The total number of PPSU workers in Jakarta, as of April 2025, was estimated to be between 10,689 and 18,960. Most of the workers were male, most frequently aged between 31 and 40. The maximum age was 55, though it was raised to 58 in 2025 under governor Pramono Anung. Pramono also extended the length of each employment contract from one year to three years and reduced education requirements.

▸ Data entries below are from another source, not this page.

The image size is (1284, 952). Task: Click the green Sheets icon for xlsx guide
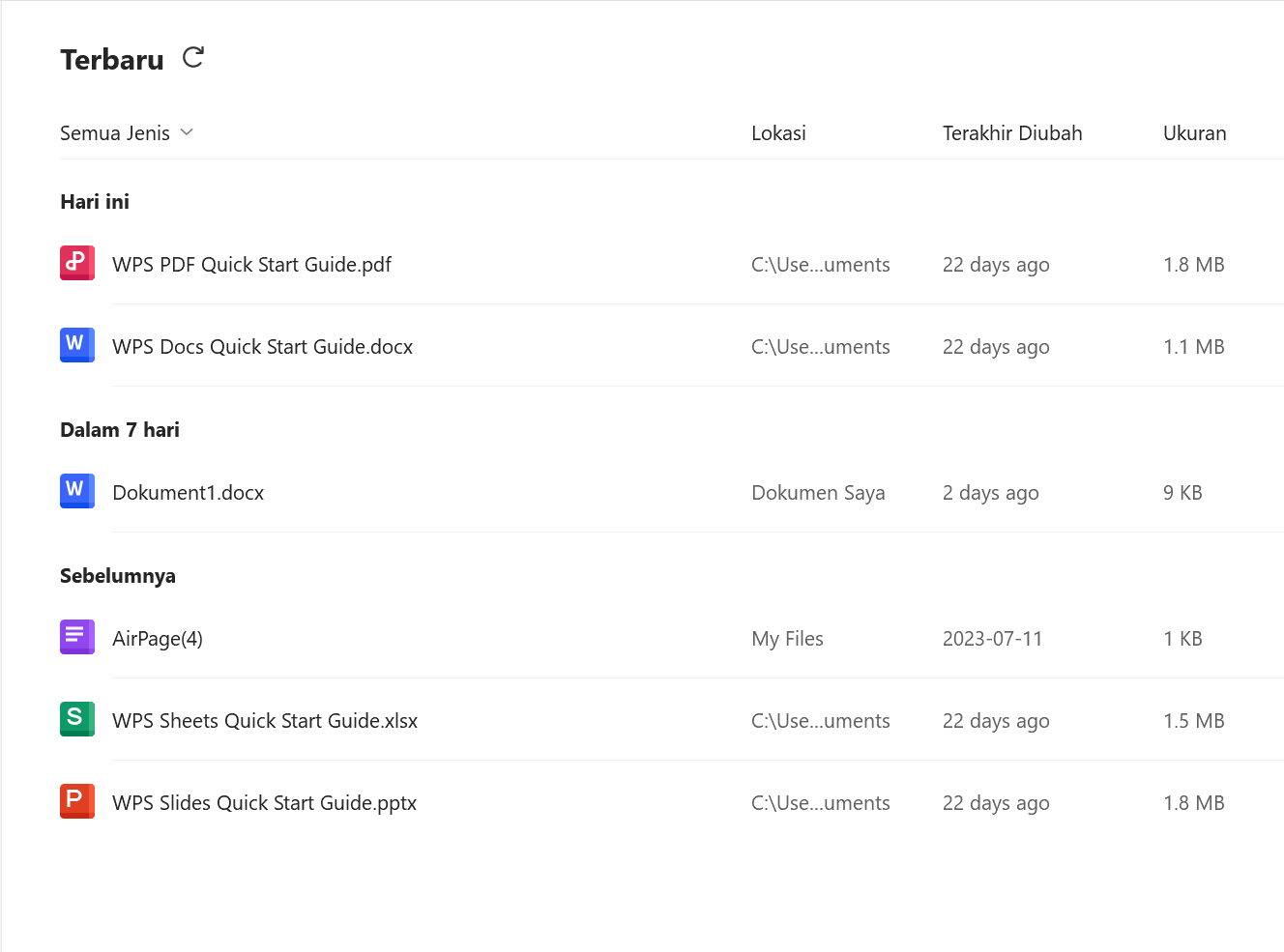(77, 719)
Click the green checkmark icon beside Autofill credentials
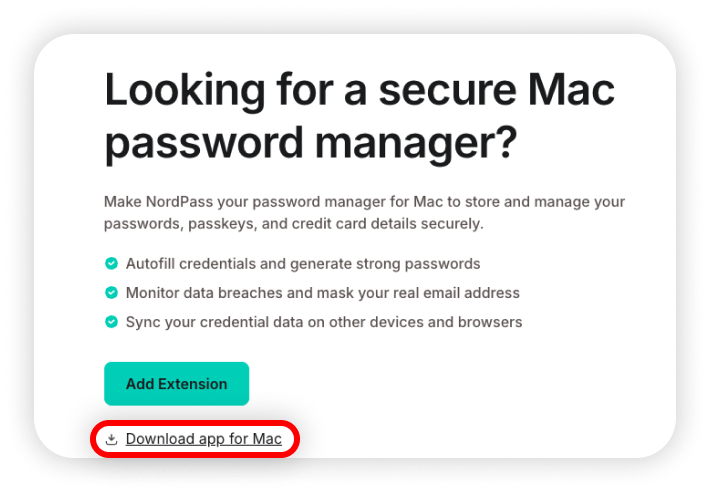Image resolution: width=710 pixels, height=492 pixels. (x=111, y=263)
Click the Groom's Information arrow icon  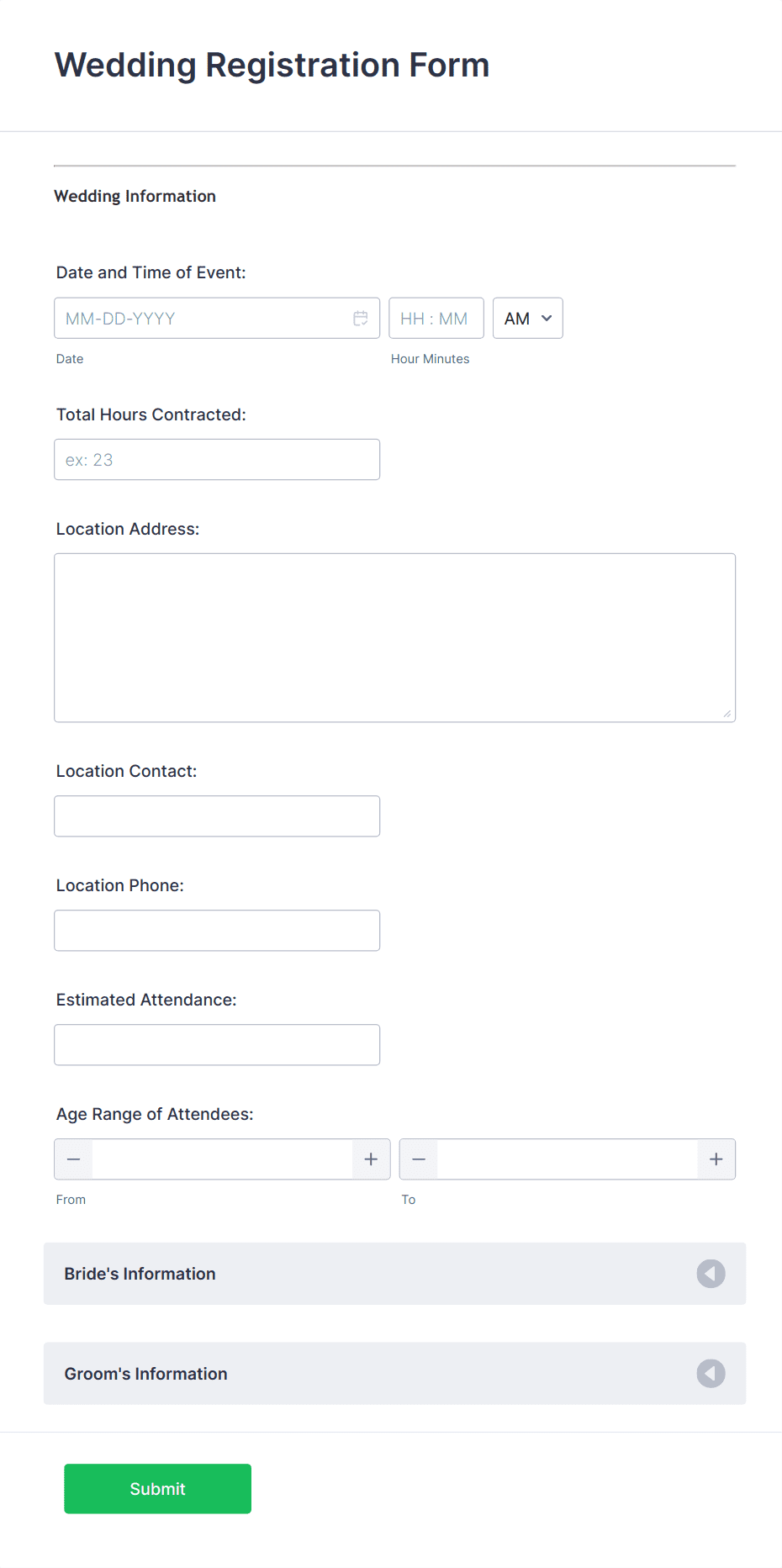click(711, 1374)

During their activities, PPSU workers wear an orange uniform, leading to their nickname as the "Orange Troops" (Pasukan Oranye). A similar uniform had been previously worn by ad hoc cleaning workers since the 1960s.

==Reception and impact==
Indonesian newspaper Kompas conducted a survey of Jakartan residents' reception of PPSU, and found a 90 percent approval rating for the program. The reduced response time for handling maintenance issues was cited as a major positive. The low entry requirements were also cited as a positive, in providing work for otherwise unemployed or semi-employed residents. A 2025 recruitment drive for 1,100 additional PPSU workers received six or seven applicants for each vacancy.